Red brick semi-detached villas are the stuff of the suburbs of countless English towns and cities. Late Victorian or Edwardian, they are neat and compact buildings, there are flourishes in the brickwork and small, neat gardens at the front. Most now seem to be numbered according to the place they occupy in the street where they are situated, but above the front doors there are names cut into the stonework. “Albany,” “Sandhurst,” and numerous other names drawn from grand houses and estates. Or if there is not an aspiration to grandeur, there are more bucolic names, “Ivy Cottage,” “Floral Villa,” as if the buildings were in villages of thatch and half-timbered houses.
Recently, I saw a red-bricked semi-detached house in a quiet cul-de-sac with the name “Avondale” cut into the lintel above the front door. Was this named after the river that flowed through Shakespeare’s Stratford and ran down to the sea on the borders of Somerset? If I had explored the street, might I have found a house named after the Severn, into the estuary of which the Avon flows? Was there a builder a century or more ago who was taken with paintings or postcards of the river to the extent he thought to use it for a house name?
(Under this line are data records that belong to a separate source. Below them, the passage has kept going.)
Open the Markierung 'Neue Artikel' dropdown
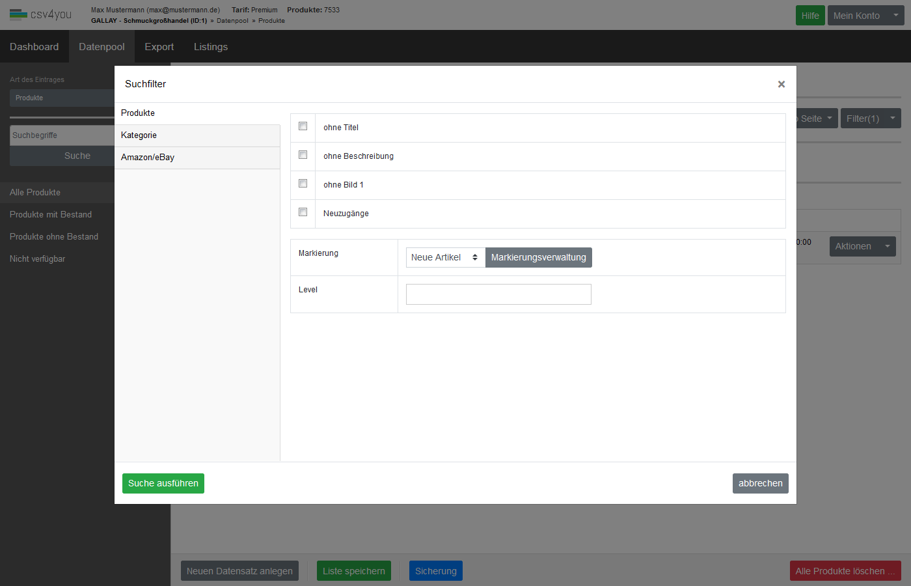911x586 pixels. 445,257
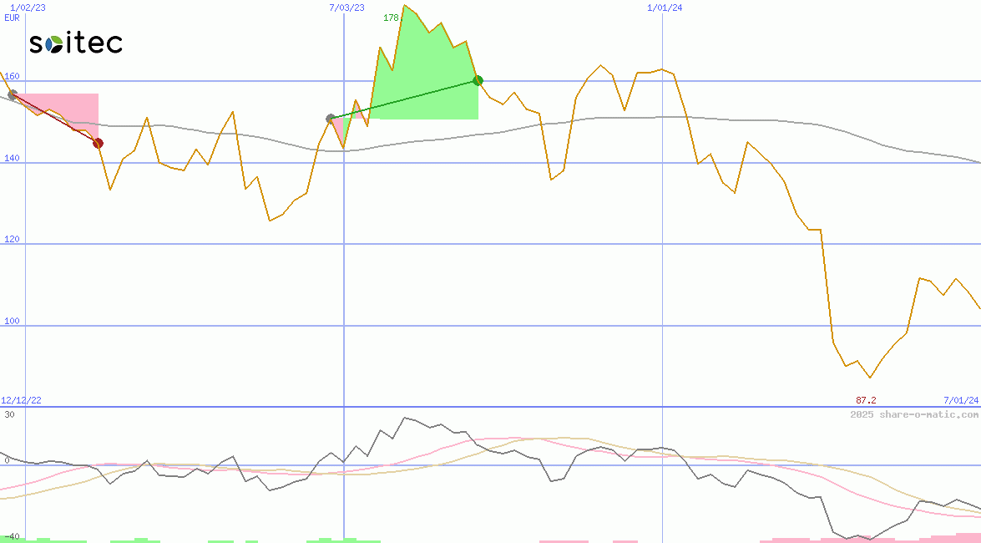981x543 pixels.
Task: Click the 160 price axis label
Action: tap(11, 75)
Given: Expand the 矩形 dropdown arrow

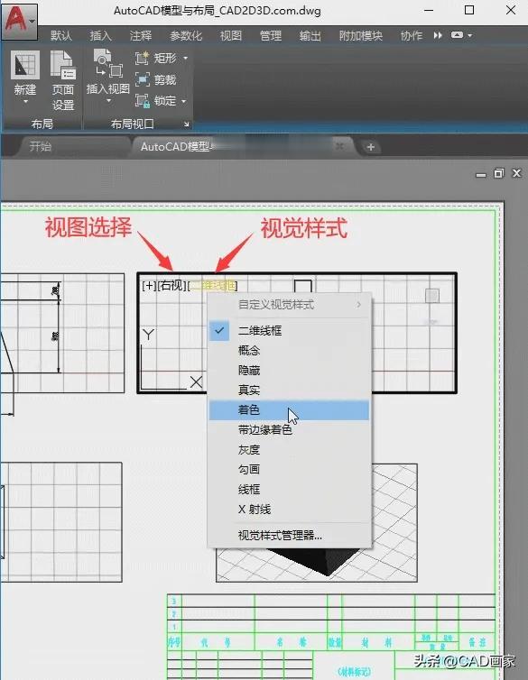Looking at the screenshot, I should click(185, 58).
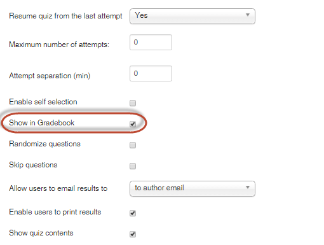This screenshot has width=324, height=245.
Task: Check the Skip questions checkbox
Action: pos(133,166)
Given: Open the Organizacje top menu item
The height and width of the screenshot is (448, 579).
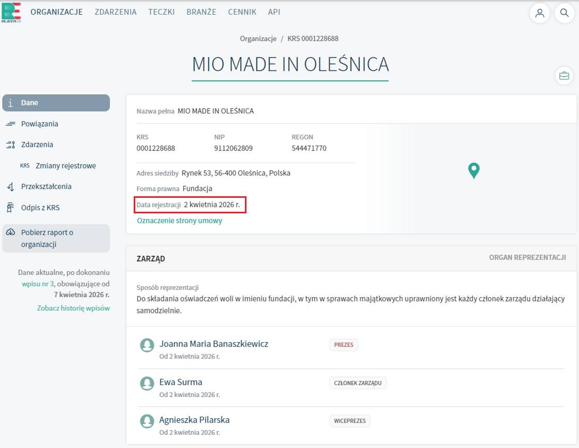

The houses seem built with a sense of confidence, with a sense of expectation. In French terms the fin de siècle period was la Belle Époque. Between 1871 and 1914 in France there was a period of intellectual and scientific advance, of growth in prosperity and in ambition. Perhaps in England it was more understated, but there was a perception of the Edwardian era as a golden age. Of course, such descriptions may have been belied by the conditions endured by poor people in city and in country, but whatever the reality, there was a sense of optimism. It did not seem absurd to name a modest semi-detached house after a stately home or beautiful stretch of countryside.
The events that unfolded after August 1914 shattered the illusion of perpetual progress. No longer would there be such flourishes in the construction of such modest houses, hopes and aspirations seemed to die in the mud of Flanders and France.
It is instructive to walk a street of houses built before 1914 and one built after 1918. Of course, the country was considerably poorer, but it was not only a material poverty, it was a poverty of spirit, a sense of optimism having been crushed. As the centenary of the Armistice draws closer, the legacy of 1918 has lingered much longer and been much more pervasive than the beauty of Edwardian days.